Von links Andreas Ruch, Mohammed Al-Rammahi und Inspektionsleiter Jürgen Voraberger.
ak
Germering - Der in Germering wohnhafte 16-jährige Schüler Mohammed Al-Rammahi hat (wie berichtet) bei einem schweren Unfall am 19. März in der Unteren Bahnhofstraße, bei welchem eine 71-jährige Radfahrerin stark blutenden Wunden an beiden Beinen und eine Platzwunde am Kopf erlitt, von sich aus den eingesetzten Kollegen seine Hilfe als Ersthelfer angeboten.
Er hat am Unfallort zu verstehen gegeben, dass er eine entsprechende Ausbildung bei der Wasserwacht gemacht habe und sich daher zutraue die Wunden der Frau zu versorgen. Der Streifenführer der PI Germering hat ihm daraufhin das „Kommando“ bei der Ersten Hilfeleistung übertragen.

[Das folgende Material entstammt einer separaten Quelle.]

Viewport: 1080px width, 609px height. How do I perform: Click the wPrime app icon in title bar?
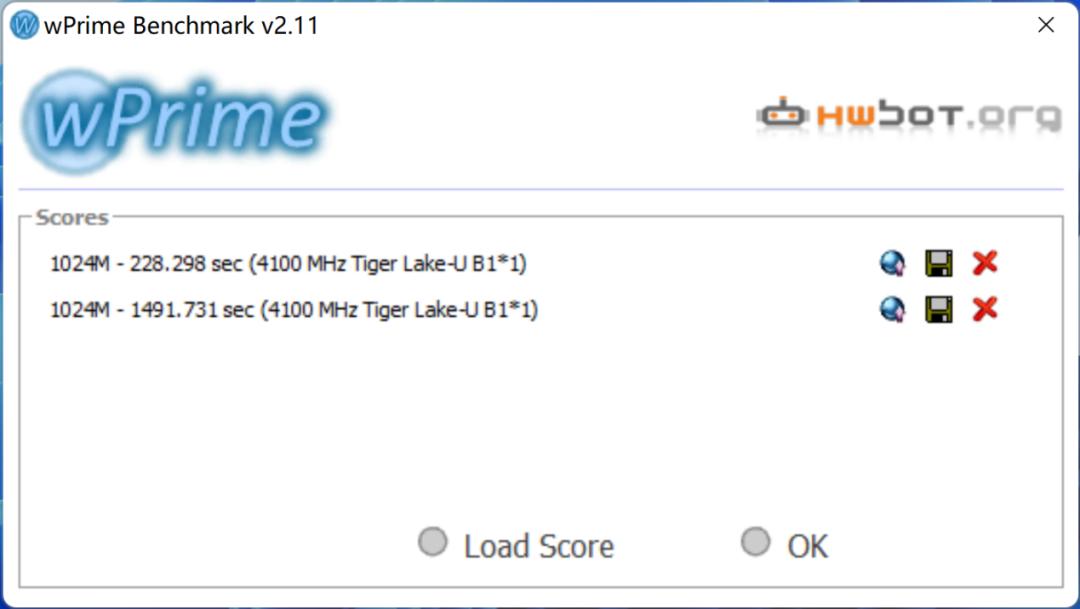coord(25,25)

Der Junge hat der unter Schock stehenden verletzten Frau als erstes sehr professionell einen Kopfverband angelegt und dann im Anschluss die Wunden an den Beinen ebenso professionell mit entsprechenden Verbänden versorgt. Der kurz darauf eintreffende Notarzt bekam daher eine bestens erstversorgte Verletzte übergeben und konnte sofort die Fahrt in ein Münchner Krankenhaus aufnehmen. Das Verhalten des Jungen verdient hohe Anerkennung, weil er von sich aus tätig geworden ist und den Kollegen in dieser ohne Zweifel schwierigen Situation eine große Hilfe war. Als kleines Dankeschön hat er vom scheidenden Dienststellenleiter Jürgen Voraberger und seinem Vertreter Andreas Ruch neben deren persönlichem Dank auch noch zwei Kinokarten überreicht bekommen.